When you text someone or post a classified advert in a newspaper, I can understand the need to abbreviate - letter count can cost money and time better spent elsewhere. However, anyone communicating thoughts, intentions or a new process should endeavour to do so with clarity. No one wins over anyone with confusion. Send me a document laced with acronyms and you can expect me to attend the next meeting none the wiser and far from convinced about the point and purpose of your initiative. Want feedback? Sure - stop using stupid acronyms.

Adding a glossary can help, but even that represents a degree of laziness. In theory, a piece of software like Word can actively replace a series of letters with something else - so if you know you intend to use a technical term that begs for an acronym, set it up for automatic replacement.
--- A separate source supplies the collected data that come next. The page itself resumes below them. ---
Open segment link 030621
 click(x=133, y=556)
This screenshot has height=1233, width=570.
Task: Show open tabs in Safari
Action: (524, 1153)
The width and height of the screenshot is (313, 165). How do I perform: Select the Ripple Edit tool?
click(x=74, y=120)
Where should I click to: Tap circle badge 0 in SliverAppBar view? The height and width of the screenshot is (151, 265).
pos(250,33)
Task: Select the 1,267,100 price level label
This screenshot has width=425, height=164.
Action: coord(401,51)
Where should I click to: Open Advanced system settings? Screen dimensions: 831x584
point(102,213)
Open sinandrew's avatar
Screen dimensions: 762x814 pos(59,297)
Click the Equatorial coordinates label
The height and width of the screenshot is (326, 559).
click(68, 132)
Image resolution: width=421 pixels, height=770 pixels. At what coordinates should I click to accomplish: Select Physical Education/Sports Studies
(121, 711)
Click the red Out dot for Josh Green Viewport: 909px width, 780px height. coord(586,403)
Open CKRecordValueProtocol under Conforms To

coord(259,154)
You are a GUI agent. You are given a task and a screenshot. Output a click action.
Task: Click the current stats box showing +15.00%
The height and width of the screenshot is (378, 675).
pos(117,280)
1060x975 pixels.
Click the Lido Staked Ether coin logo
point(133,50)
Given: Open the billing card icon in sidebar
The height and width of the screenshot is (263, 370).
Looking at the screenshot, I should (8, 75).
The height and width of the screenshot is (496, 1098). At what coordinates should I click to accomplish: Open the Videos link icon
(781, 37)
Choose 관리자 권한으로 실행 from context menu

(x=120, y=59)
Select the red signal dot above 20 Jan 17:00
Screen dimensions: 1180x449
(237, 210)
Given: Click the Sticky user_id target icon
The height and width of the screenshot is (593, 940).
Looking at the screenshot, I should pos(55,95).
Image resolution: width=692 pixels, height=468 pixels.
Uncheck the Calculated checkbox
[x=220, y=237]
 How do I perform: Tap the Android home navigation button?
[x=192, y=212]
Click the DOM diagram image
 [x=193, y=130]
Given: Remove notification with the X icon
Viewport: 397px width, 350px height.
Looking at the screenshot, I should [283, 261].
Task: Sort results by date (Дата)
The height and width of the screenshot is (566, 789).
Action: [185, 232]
HTML provides an alternative with the ACRONYM tag, which allows you to provide the meaning together with the acronym - revealed simply by hanging over the term in a supporting browser. Perhaps software could provide something similar for those reading documents via computer? That would considerably assist poor sods like myself who struggle to keep up…

  1. Yes… abbreviation. An acronym forms a pronouncable word and since when has TLA been anything of the sort? []
08
Jan

Chicken Done?

Watched “Hugh’s Chicken Run” last night (the first of three programmes about organically reared poultry versus the intensively farmed variety) and I fear I may never eat supermarket chicken again. I know when I eat meat I eat something that lived and breathed not too long ago, but how that animal lived and died matter to me. I knew battery farming wasn’t so great - but in a few random scenes, my view of the intensive process has deteriorated. The enforced survival of the most profitable situation that results in the premature execution of injured or sickly birds by broken neck really bothered me - and I suspect it will get more distressing as the birds get older.

To live and grow under such pressure and in such squalor for less than 6 weeks - have we grown so heartless and indifferent to the lives of the animals around us. I’m reminded of the title of the book recording the last interviews with Philip K. Dick - ‘What If Our World Is Their Heaven? What if he was right? And, even if not, do we have a right to make the short lives of these farm animals so damned unpleasant simply to feed our already distended bellies?